I think it may actually be difficult to do on some level or there was some
reason we couldn't, but I may be mistaken.
Down the rabbit hole we go..
The cloning of the tree happens by copying the tree in DFS and
replacing the old nodes with new nodes. The tree leaves end up being
copied, which contains all the vmas (unless DONT_COPY is set, so
basically always all of them..). When the tree is copied, we have a
duplicate of the tree with pointers to all the vmas in the old process.
The way the tree fails is that we've been unable to finish cloning it,
usually for out of memory reasons. So, this means we have a tree with
new and exciting vmas that have never been used and old but still active
vmas in oldmm.
The failure point is then marked with an XA_ZERO_ENTRY, which will
succeed in storing as it's a direct replacement in the tree so no
allocations necessary. Thus this is safe even in -ENOMEM scenarios.
Clearing out the stale data means we may actually need to allocate to
remove vmas from the new tree, because we use allocated memory in the
maple tree - we'll need to rebalance, new parents, etc, etc.
So, to remove the stale data - we may actually have to allocate memory.

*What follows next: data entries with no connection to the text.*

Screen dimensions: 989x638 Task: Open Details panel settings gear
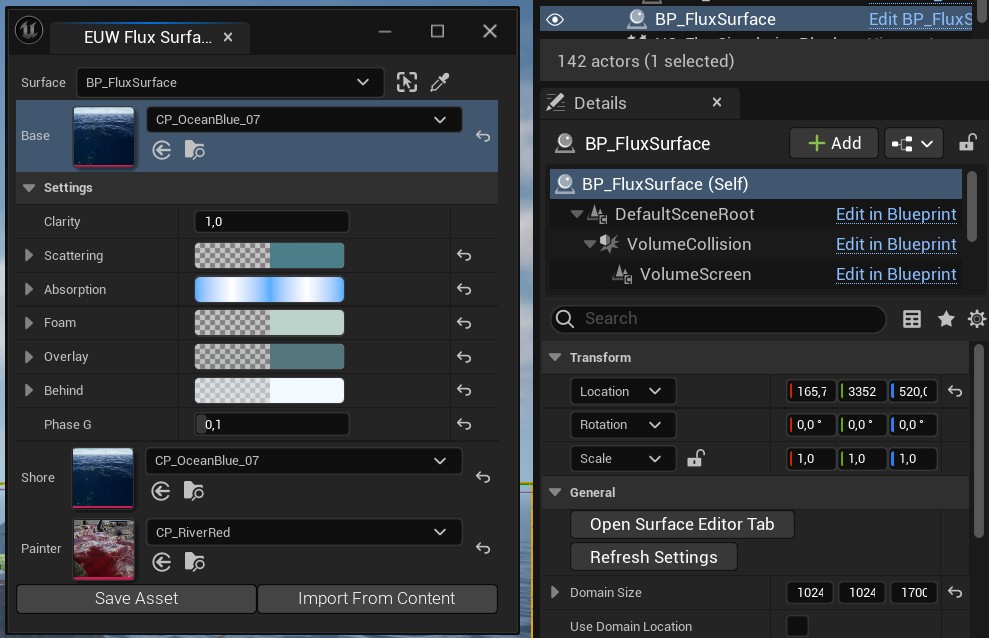[x=976, y=319]
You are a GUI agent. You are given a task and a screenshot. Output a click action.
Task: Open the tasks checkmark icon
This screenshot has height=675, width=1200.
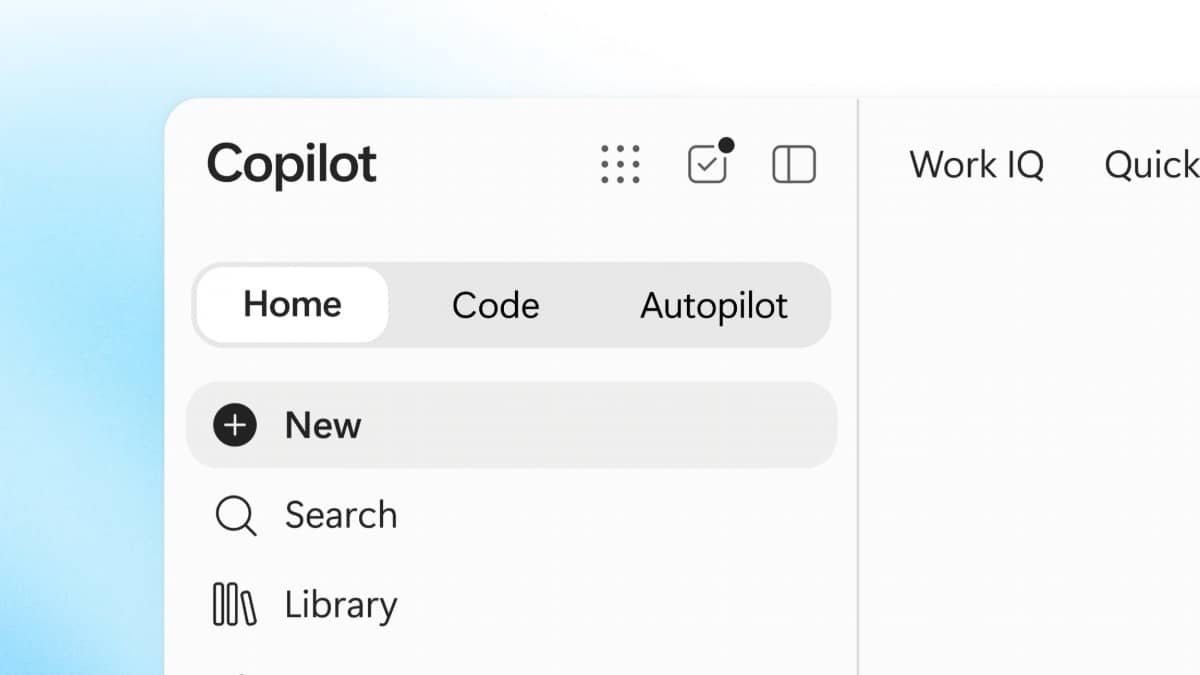(707, 165)
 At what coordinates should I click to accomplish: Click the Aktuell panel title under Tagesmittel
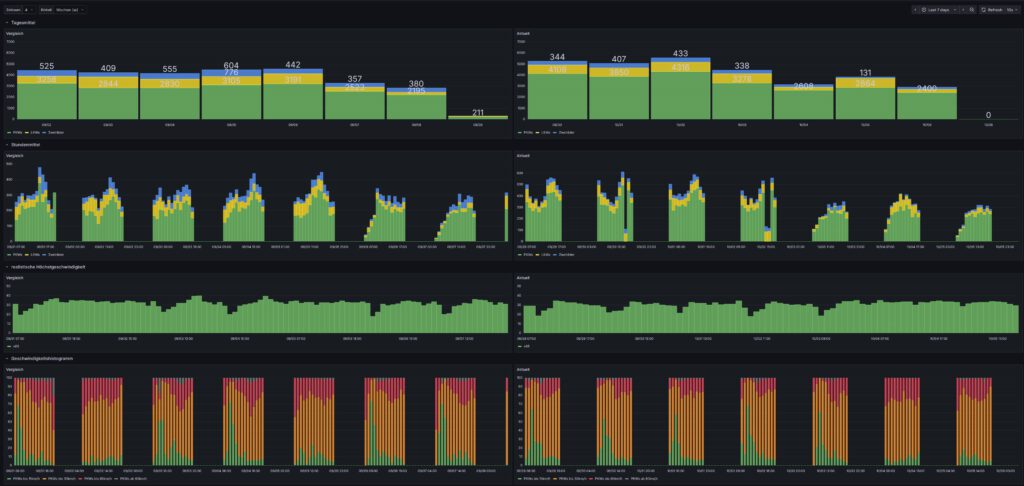522,33
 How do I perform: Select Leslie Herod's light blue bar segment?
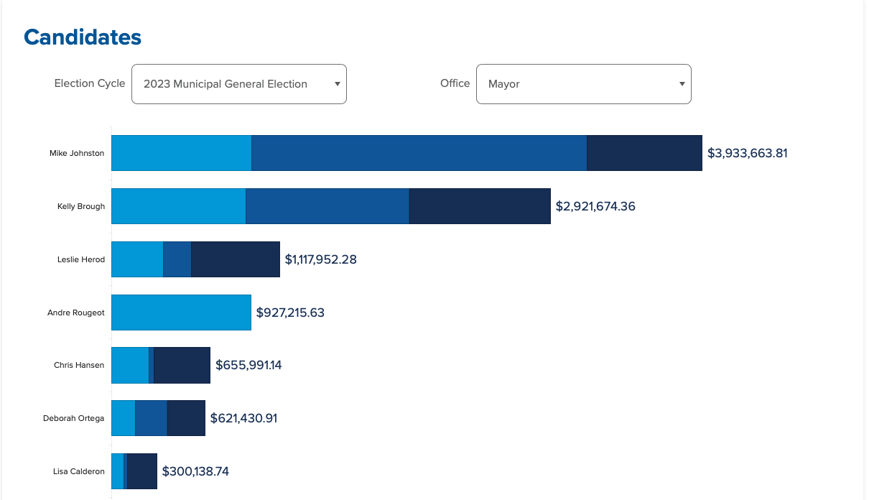(x=137, y=259)
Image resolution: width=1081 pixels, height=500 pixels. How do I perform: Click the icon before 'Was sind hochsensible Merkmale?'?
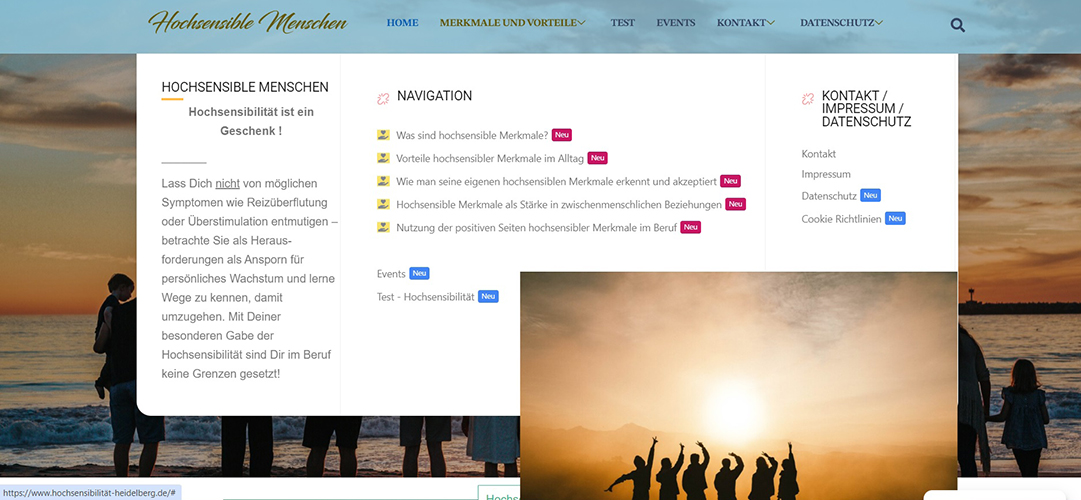coord(383,134)
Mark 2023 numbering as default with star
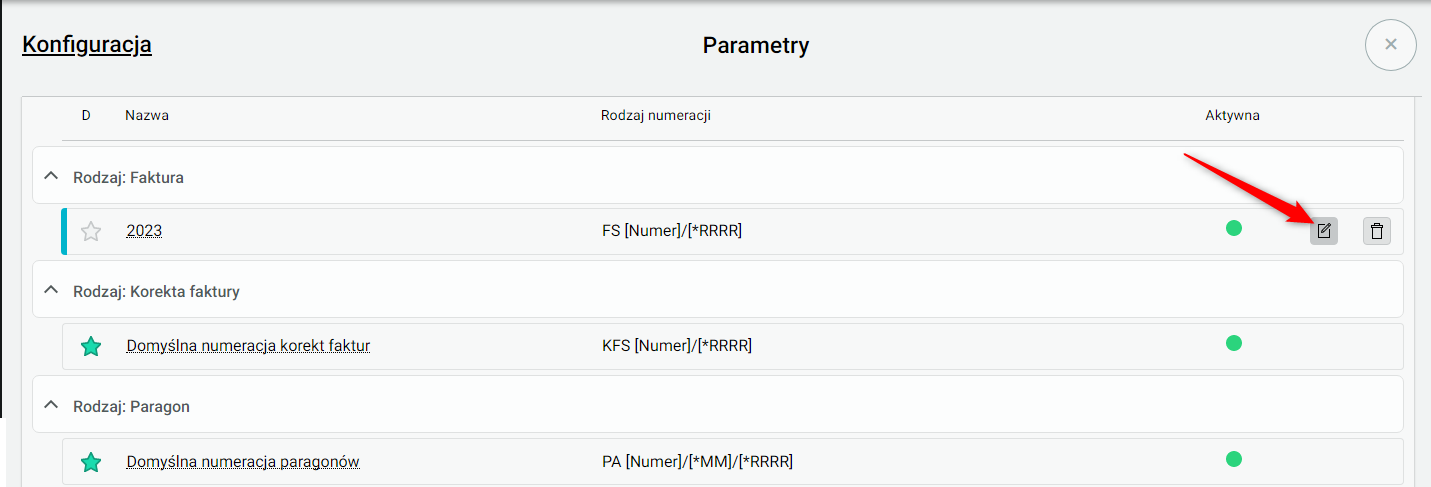Viewport: 1431px width, 487px height. (x=91, y=231)
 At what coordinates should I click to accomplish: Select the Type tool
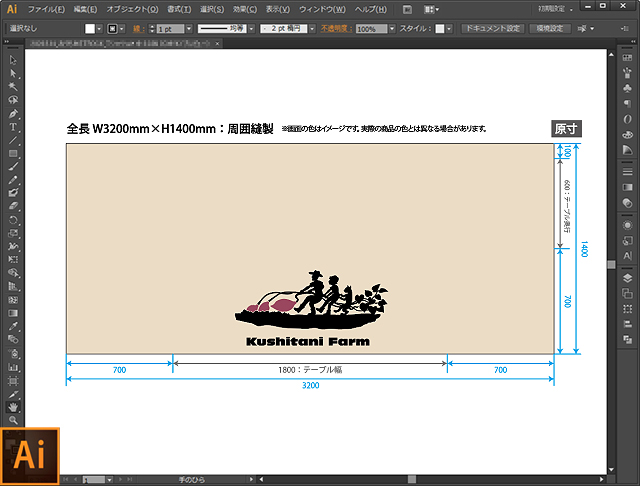[13, 127]
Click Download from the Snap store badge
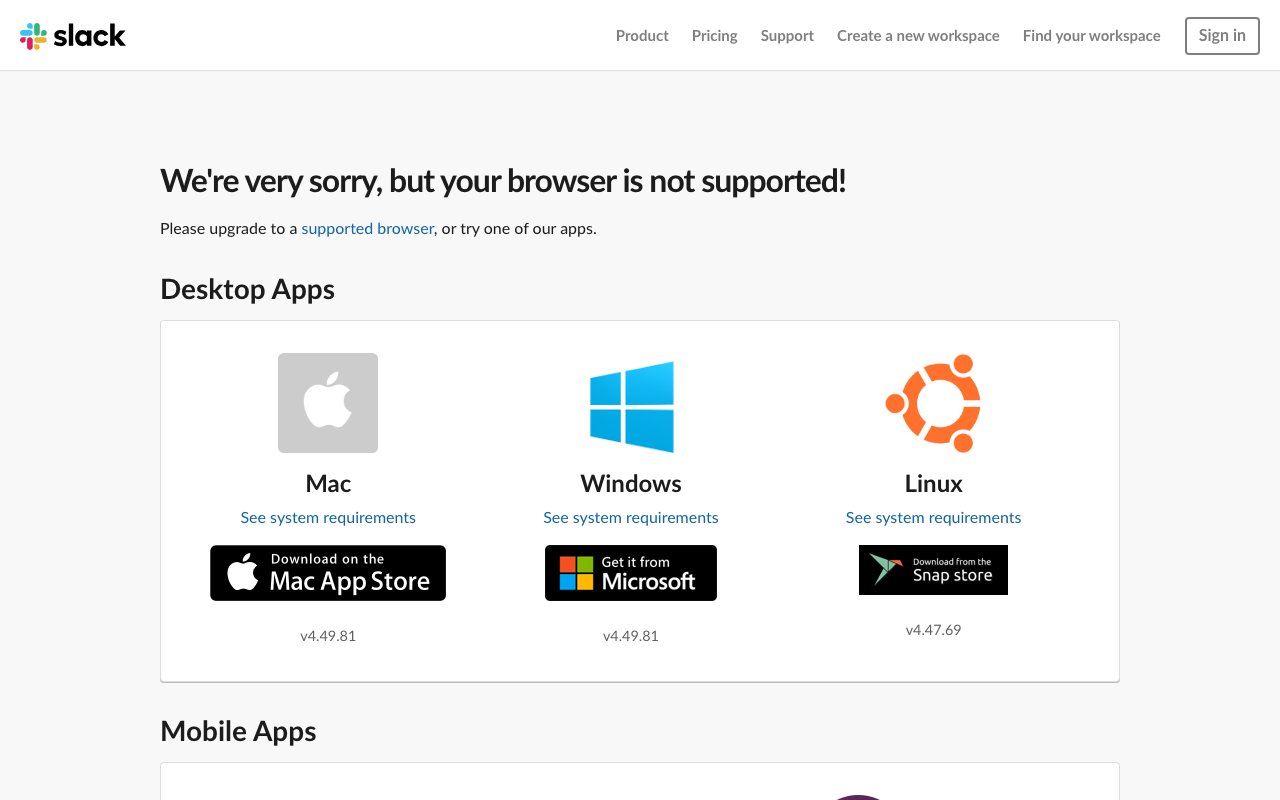The width and height of the screenshot is (1280, 800). tap(933, 570)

But we're most likely out of memory.. and we don't want to get the
shrinker involved in a broken task teardown, especially since it has
already been run and failed to help..
We could replace all the old vmas with XA_ZERO_ENTRY, but that doesn't
really fix this issue either.
I could make a function that frees all new vmas and destroys the tree
specifically for this failure state?
I'm almost certain this will lead to another whack-a-mole situation, but
those _should_ already be checked or written to work when there are zero
vmas in an mm (going by experience of what the scheduler does with an
empty tree). Syzbot finds these scenarios sometimes via signals or
other corner cases that can happen..
Then again, I also thought the unstable mm should be checked where
necessary to avoid assumptions on the mm state..?
This is funny because we already have a (probably) benign race with oom
here. This code may already visit the mm after __oom_reap_task_mm() and
the mm disappearing, but since the anon vmas should be removed,
unuse_mm() will skip them.
Although, I'm not sure what happens when
mmu_notifier_invalidate_range_start_nonblock() fails AND unuse_mm() is
called on the mm after. Maybe checking the unstable mm is necessary
here anyways?